At the turn of the 20th Century, golf in the USA was massive. Word had spread far from the original Scottish links, and courses were being built near virtually every town. It came as no surprise when the St Louis games pencilled in golf as an official sport for the 1904 Summer Games. The best players in North America fell over themselves to enter, although the leading British players - then the best in the world - declined to make the trip across the Atlantic4. This meant, not for the last time, that an Olympic event would be almost completely dominated by USA competitors.
'Almost' was the key word. Although American teams took gold and silver in the team event, the leading golfers of the day found themselves outclassed by Canadian all-round sportsman, George Lyon. In a 36-hole matchplay final, he beat Chandler Egan three-and-two at St Louis' Glen Echo Country Club. With his enormous drives, and undoubted natural flair for the game (he had only taken it up three years earlier), Lyon quickly became a cult hero.
...1908?
The 1904 golf competition had been a roaring success and had attracted upwards of 80 competitors. Not to be outdone, the British Olympic Association (BOA) planned something altogether bigger and better. Unfortunately, they did not foresee several problems:
A wildly ambitious format - The intention of the BOA was to make each competitor play six rounds of golf over just three days. Results would then count towards both the individual competition and the team competition. As if this wasn't tiring enough, the Association decided that these rounds would take place at three different courses: Royal St George's, Cinque Ports and Prince's. At the time these were the most testing, and potentially most exhausting, courses in the British Isles.

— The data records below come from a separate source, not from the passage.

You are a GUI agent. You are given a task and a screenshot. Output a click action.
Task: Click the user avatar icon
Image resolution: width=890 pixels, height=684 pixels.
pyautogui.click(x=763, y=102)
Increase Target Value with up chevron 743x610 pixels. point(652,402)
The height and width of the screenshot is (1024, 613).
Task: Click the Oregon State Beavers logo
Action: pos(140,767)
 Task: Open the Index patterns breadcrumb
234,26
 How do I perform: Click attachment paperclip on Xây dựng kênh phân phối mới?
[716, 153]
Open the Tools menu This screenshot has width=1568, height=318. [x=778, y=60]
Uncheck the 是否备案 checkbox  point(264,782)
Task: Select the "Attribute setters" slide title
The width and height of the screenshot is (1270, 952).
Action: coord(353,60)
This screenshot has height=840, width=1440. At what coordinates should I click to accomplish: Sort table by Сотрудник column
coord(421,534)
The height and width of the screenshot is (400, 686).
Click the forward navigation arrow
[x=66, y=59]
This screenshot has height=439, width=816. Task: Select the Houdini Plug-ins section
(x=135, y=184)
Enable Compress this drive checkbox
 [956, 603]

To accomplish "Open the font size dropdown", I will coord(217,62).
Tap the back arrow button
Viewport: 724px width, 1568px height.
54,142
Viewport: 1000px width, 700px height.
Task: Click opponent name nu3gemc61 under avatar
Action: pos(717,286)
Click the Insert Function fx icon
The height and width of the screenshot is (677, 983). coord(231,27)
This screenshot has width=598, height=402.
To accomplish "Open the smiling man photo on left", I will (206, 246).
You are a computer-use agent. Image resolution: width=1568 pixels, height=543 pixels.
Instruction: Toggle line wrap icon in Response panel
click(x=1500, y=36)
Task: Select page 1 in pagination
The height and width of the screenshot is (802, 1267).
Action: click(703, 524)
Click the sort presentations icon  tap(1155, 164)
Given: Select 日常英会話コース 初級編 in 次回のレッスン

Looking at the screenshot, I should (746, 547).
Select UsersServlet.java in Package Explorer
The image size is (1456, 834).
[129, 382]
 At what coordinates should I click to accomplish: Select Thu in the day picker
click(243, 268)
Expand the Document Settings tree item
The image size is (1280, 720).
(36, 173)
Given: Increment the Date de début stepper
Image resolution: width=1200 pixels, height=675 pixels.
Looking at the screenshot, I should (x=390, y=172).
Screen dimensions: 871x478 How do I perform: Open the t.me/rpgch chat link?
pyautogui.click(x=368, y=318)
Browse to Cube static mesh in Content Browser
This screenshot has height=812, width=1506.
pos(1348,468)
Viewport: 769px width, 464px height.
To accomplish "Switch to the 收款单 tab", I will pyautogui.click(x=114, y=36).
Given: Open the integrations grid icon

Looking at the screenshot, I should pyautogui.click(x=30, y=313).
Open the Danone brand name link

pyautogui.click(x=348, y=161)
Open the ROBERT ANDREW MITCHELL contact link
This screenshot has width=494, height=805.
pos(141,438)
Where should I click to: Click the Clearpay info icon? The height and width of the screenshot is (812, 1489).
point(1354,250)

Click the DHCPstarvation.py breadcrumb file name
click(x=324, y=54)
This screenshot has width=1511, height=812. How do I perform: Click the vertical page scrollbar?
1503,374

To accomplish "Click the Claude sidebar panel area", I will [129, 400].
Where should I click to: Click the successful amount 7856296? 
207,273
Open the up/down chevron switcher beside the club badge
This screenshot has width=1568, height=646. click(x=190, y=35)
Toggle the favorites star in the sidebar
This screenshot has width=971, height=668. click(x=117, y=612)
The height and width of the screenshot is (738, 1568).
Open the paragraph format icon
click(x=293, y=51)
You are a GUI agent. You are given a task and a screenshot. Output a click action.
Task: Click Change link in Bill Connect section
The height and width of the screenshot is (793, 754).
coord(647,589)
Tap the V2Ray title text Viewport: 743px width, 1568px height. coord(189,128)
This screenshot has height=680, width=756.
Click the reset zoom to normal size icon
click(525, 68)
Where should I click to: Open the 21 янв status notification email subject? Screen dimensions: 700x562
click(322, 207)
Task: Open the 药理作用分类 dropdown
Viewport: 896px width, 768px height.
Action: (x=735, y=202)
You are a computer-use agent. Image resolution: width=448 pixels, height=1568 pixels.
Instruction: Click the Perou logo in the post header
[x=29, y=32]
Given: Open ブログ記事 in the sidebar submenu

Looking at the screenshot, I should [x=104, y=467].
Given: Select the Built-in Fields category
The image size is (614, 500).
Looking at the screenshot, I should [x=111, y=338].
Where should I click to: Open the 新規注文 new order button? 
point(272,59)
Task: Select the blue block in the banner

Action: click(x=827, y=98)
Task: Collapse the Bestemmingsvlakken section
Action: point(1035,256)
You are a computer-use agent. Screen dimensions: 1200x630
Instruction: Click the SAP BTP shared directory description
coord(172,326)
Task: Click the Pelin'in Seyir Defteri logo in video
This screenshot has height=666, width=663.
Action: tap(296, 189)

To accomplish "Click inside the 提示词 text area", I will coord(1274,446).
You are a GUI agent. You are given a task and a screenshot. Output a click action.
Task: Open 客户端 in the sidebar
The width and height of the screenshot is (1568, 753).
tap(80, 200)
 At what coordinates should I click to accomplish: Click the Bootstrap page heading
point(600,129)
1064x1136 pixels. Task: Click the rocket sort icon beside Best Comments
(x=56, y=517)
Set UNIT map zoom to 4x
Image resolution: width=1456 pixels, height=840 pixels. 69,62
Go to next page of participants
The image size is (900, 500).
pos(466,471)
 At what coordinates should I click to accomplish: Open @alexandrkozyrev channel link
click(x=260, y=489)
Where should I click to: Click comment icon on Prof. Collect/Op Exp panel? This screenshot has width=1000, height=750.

Poor scheduling - For no good reason, the BOA decided upon the first week in June for Olympic golf. This meant that high-calibre entrants would be playing less than a week after three important back-to-back events: the St George's Cup, the British Amateur Championship, and the International Match between England and Scotland.
The Royal & Ancient were not informed - The Royal & Ancient Golf Club of Great Britain claims authority over all that happens in the world of golf, in much the same way that the MCC do in cricket and the Jockey Club do in horse racing. Failure to inform or involve them was the straw that broke the camel's back. More out of outrage than through any genuine objection, the R&A publicly criticised all Olympic golf plans, and all British contestants withdrew out of loyalty.
The top American golfers were unwilling to make the trip, as the British had been four years earlier, and in the end only one man entered: George Lyon. Two days before competition was due to begin, the BOA announced that the Olympic golf competition had been abandoned. They offered a gold medal to Lyon, but with common sense and dignity, he declined.
Golf has not been played at the Olympic Games since.